Schadensersatz für Corona -Maßnahmen


Insbesondere die Veranstaltungs-, Hotellerie und das Gaststättengewerbe hat die Schließung ihrer Betriebe in der Corona-Krise hart getroffen.

Betriebsunterbrechungsversicherungen zahlen nicht 


Das Landgericht Mannheim hat mit Urteil vom 29.04.2020 (11 O 66/20), festgestellt, dass Betriebsschließungs-Versicherungen grundsätzlich auch wegen Betriebsschließungen im Zusammenhang mit der Corona-Pandemie eintrittspflichtig sind. Das Eilverfahren war zwar nicht erfolgreich. Hoffnung können aber diejenigen machen, welchen eine Entschädigung von der Versicherung abgelehnt wurde.
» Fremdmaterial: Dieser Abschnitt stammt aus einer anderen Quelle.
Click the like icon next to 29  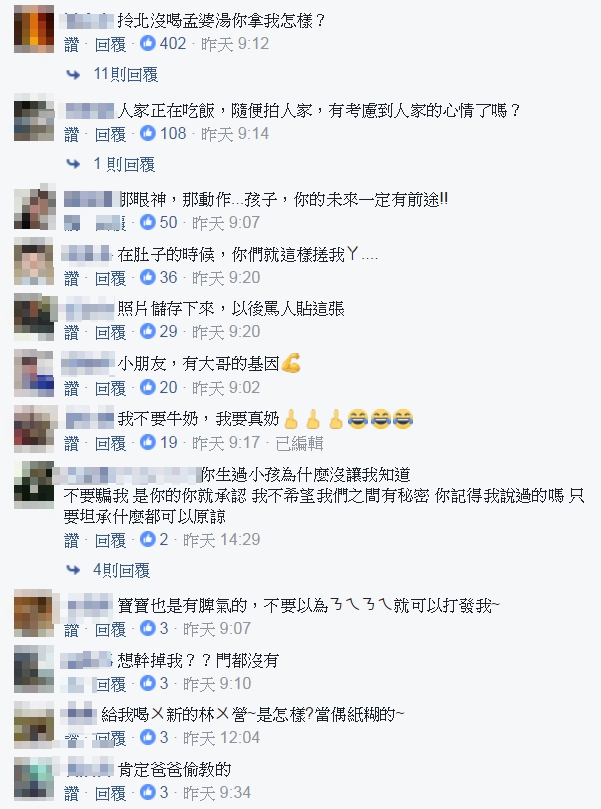pos(148,331)
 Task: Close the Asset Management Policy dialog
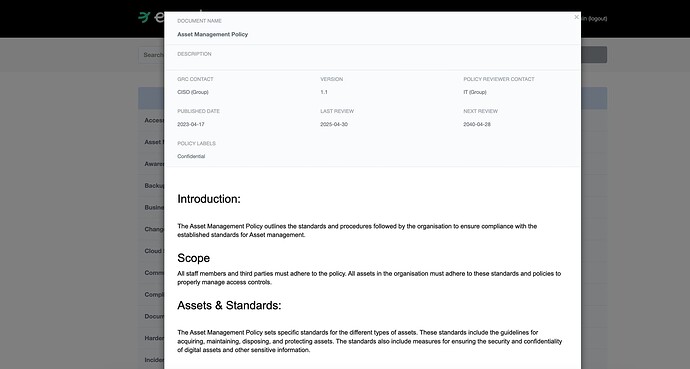coord(576,17)
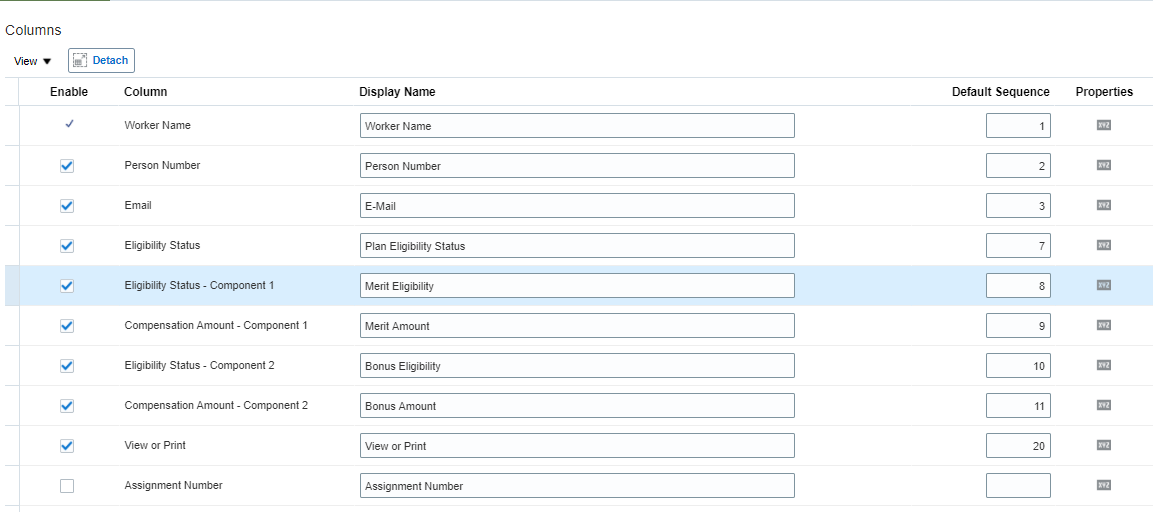The image size is (1153, 512).
Task: Click the Display Name column header
Action: coord(397,92)

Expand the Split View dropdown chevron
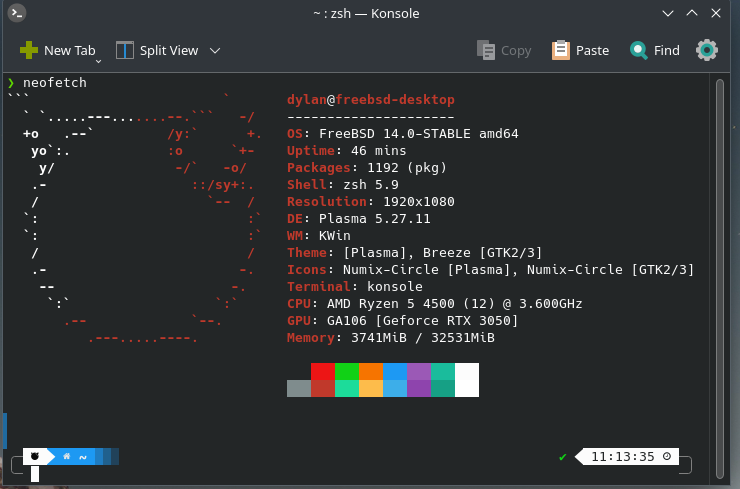pyautogui.click(x=215, y=50)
Die Richter gaben nämlich bekannt, dass auch Betriebsschließungen wegen Allgemeinverfügungen im Zusammenhang mit Covid-19 vom Versicherungsschutz der Betriebsschließungs-Versicherungen umfasst sind:

„Die Formulierung in einem Betriebsunterbrechungsversicherungsvertrag „die in §§ 6, 7 IfSG namentlich genannten Krankheiten oder Krankheitserreger“ erfasst im Sinne einer dynamischen Verweisung alle – auch bei nachträglichen Gesetzesänderungen – unter diese Vorschriften fallenden meldepflichtigen Krankheiten und Krankheitserreger. Darunter fällt auch das SARS-Corona-Virus und die dadurch ausgelösten Erkrankungen, selbst wenn bislang keine Änderung des enumerativen Katalogs der §§ 6, 7 IfSG vorgenommen wurde, sondern diese Regelungen um das SARS-Corona-Virus im Wege einer Rechtsverordnung nach § 15 Abs. 1 IfSG erweitert wurden.“

Covid-19 wurde erst im Januar 2020 als meldepflichtige Krankheit vom Bundesgesundheitsministerium erfasst. Insofern konnte Corona nach Urteil des LG Mannheim in den Versicherungsverträgen noch nicht aufgeführt sein.

Ist eine Betriebsschließung im Sinne der Versicherungsbedingungen gegeben, wenn der Betrieb nur eingeschränkt, aber nicht vollständig untersagt wird ?

Das LG Mannheim hat im Urteil vom 29.04.2020 eine Betriebsschließung gemäß den Bedingungen für vorliegend angesehen. Nach Ansicht der Kammer sollen faktische Betriebsschließungen umfasst sein. Das Gericht hat auch nicht verkannt, dass von einer behördlich angeordneten Schließung gesprochen wurde, in der Rechtsverordnung und Allgemeinverfügung aber nur touristische Übernachtungen untersagt wurden, der Hotelbetrieb für Geschäftsreisende grundsätzlich erlaubt war.

Können Hilfszahlungen des Staates anspruchsmindernd berücksichtigt werden ?

Staatliche Hilfszahlungen sind auf die Versicherungsleistungen nicht  anspruchsmindernd anzurechnen. Kürzungen oder Anrechnungen sollten Betroffene nicht akzeptieren. Über Prämienzahlungen erworbene Versicherungsansprüche sind gegenüber staatlichen Hilfszahlungen vorrangig.  

Kann der Staat auf Schadensersatz in Anspruch genommen werden ?

Vor einer Schadensersatzklage muss primär die Rechtswidrigkeit der Maßnahmen festgestellt werden.

Während wenige Wochen nach dem Lockdown die Gerichte die Masse der Eilanträge als unzulässig angesehen haben, wurden mit längerer Dauer  Maßnahmen immer  häufiger aufgehoben.

Ist der Primärrechtsschutz erfolgreich, kann eine Amtshaftungsklage zum Ausgleich insbes. eines etwaigen Betriebsunterbrechungsschadens in Betracht gezogen werden.

§ 56 Abs. 1 und § 56 Abs. 1a InfSG sind zwei mögliche Entschädigungsansprüche.